In the remaining instances, MorphEUS identified previously
unknown target pathways.
The search for new TB
treatments has been stymied by difficulties in identifying the
biological activity of compounds early in the drug discovery
process and the need to clarify the mechanism of action of
existing therapies. Antibacterials kill pathogens via specific
molecular actions, for example, by destroying the
microbe’s cell wall or inhibiting protein synthesis. The
drugs leave clues to their particular modus operandi:
characteristic physical unraveling of the bacterial cells, which
may affect length, width, shape of structures like the
chromosome, staining ability, and other properties.

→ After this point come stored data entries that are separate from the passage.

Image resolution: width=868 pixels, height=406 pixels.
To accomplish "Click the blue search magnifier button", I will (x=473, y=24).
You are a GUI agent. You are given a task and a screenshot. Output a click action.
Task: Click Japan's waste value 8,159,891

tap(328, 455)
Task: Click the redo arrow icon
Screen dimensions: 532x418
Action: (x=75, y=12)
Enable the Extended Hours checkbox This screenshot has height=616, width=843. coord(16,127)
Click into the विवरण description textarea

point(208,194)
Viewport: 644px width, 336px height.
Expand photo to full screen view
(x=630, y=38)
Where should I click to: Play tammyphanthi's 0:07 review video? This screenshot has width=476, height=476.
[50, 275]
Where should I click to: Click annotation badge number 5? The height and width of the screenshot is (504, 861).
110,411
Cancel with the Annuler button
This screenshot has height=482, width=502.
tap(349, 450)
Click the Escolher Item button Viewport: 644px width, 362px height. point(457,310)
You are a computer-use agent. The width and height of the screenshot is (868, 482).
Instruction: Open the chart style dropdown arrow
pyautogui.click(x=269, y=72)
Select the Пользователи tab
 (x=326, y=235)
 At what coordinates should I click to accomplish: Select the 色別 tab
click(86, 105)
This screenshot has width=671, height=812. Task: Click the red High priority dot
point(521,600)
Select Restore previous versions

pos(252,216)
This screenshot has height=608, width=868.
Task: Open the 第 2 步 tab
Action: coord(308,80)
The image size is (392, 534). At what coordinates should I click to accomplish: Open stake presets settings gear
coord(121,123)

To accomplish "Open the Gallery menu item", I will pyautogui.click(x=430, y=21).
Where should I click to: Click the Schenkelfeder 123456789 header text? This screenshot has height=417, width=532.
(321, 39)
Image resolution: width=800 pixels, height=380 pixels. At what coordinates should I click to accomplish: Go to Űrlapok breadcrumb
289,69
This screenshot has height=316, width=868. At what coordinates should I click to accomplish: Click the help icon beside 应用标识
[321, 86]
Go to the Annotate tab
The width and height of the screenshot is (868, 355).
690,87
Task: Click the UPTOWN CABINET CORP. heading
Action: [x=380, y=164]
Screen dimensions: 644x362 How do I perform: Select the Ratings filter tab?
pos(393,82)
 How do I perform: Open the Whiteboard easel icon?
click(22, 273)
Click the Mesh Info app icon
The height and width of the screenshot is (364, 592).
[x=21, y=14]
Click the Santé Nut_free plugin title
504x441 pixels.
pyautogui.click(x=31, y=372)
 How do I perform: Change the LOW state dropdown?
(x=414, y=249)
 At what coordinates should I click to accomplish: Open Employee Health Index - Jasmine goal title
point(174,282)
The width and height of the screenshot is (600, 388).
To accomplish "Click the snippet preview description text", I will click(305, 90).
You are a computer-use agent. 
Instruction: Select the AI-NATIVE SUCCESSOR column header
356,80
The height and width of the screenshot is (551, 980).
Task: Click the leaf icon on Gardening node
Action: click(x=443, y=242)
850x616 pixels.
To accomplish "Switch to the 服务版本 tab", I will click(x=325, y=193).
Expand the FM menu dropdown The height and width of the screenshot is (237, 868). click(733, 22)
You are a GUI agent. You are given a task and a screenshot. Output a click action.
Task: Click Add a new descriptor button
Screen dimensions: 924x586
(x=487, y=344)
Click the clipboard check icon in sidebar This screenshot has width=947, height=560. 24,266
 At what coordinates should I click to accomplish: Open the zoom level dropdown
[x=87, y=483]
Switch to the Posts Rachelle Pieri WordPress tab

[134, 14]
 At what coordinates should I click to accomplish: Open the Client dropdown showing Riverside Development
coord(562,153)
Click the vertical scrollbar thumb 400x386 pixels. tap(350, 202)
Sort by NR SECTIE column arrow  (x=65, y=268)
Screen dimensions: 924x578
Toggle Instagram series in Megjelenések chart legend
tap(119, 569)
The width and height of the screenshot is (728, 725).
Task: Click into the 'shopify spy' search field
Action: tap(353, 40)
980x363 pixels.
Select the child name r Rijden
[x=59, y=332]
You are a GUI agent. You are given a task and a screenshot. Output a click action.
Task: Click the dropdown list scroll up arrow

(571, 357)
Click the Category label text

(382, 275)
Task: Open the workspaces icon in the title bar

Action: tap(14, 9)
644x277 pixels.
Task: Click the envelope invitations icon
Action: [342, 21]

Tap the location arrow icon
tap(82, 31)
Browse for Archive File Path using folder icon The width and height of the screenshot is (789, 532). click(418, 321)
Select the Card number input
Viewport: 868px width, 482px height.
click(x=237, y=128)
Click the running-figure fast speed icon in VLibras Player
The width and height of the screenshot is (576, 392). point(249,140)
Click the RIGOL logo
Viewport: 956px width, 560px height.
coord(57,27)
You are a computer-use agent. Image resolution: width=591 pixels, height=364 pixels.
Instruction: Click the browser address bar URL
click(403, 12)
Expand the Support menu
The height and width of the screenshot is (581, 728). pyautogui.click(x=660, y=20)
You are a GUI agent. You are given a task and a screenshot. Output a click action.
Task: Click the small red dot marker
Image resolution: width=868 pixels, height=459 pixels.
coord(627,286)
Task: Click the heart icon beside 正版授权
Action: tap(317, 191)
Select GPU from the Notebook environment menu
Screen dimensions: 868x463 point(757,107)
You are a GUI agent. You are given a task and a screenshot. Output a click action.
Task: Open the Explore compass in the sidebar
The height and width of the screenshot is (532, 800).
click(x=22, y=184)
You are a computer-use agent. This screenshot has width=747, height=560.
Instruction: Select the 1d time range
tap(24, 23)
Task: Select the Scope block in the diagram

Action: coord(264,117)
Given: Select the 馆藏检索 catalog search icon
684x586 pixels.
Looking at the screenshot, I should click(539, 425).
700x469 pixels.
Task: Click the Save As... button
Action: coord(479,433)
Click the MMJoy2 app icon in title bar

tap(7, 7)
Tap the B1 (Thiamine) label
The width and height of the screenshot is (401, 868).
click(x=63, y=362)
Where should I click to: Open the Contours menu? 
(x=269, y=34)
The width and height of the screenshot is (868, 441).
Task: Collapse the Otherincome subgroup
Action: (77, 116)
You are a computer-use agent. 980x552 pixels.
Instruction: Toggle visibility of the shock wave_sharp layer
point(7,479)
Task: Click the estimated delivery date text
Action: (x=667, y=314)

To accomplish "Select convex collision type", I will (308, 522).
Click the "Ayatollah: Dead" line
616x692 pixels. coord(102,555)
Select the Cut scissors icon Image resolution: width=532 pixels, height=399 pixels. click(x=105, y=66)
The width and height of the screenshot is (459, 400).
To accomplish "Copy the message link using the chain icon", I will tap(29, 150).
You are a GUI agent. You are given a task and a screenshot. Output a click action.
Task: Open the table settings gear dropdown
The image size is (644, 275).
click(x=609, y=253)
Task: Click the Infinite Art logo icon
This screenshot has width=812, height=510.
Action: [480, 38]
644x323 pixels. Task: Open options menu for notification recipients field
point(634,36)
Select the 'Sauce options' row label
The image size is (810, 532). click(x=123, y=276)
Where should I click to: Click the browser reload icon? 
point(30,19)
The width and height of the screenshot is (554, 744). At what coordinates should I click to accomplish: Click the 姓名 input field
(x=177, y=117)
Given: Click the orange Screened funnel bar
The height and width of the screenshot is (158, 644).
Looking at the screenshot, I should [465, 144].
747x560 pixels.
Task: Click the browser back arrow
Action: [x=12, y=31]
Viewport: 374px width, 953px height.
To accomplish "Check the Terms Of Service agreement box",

Morphological profiling to categorize drugs by these changes is
well-established with pathogens such as E. coli, but
Aldridge’s team was the first to test it with M. tb.
“We
found that conventional morphological profiling approaches
didn’t work with M. tb, because the bacterium’s
inherent response to treatment was extremely variable, and
changes in morphology were much less obvious than in bacteria
like E. coli,” said Trever C. Smith II, co-first author on
the paper and a postdoctoral researcher in the Aldridge
laboratory.
MorphEUS harnesses this variation by
incorporating measurements of heterogeneity itself into
morphological profiles and combining this enhanced feature set
with machine learning and other complex analytical tools.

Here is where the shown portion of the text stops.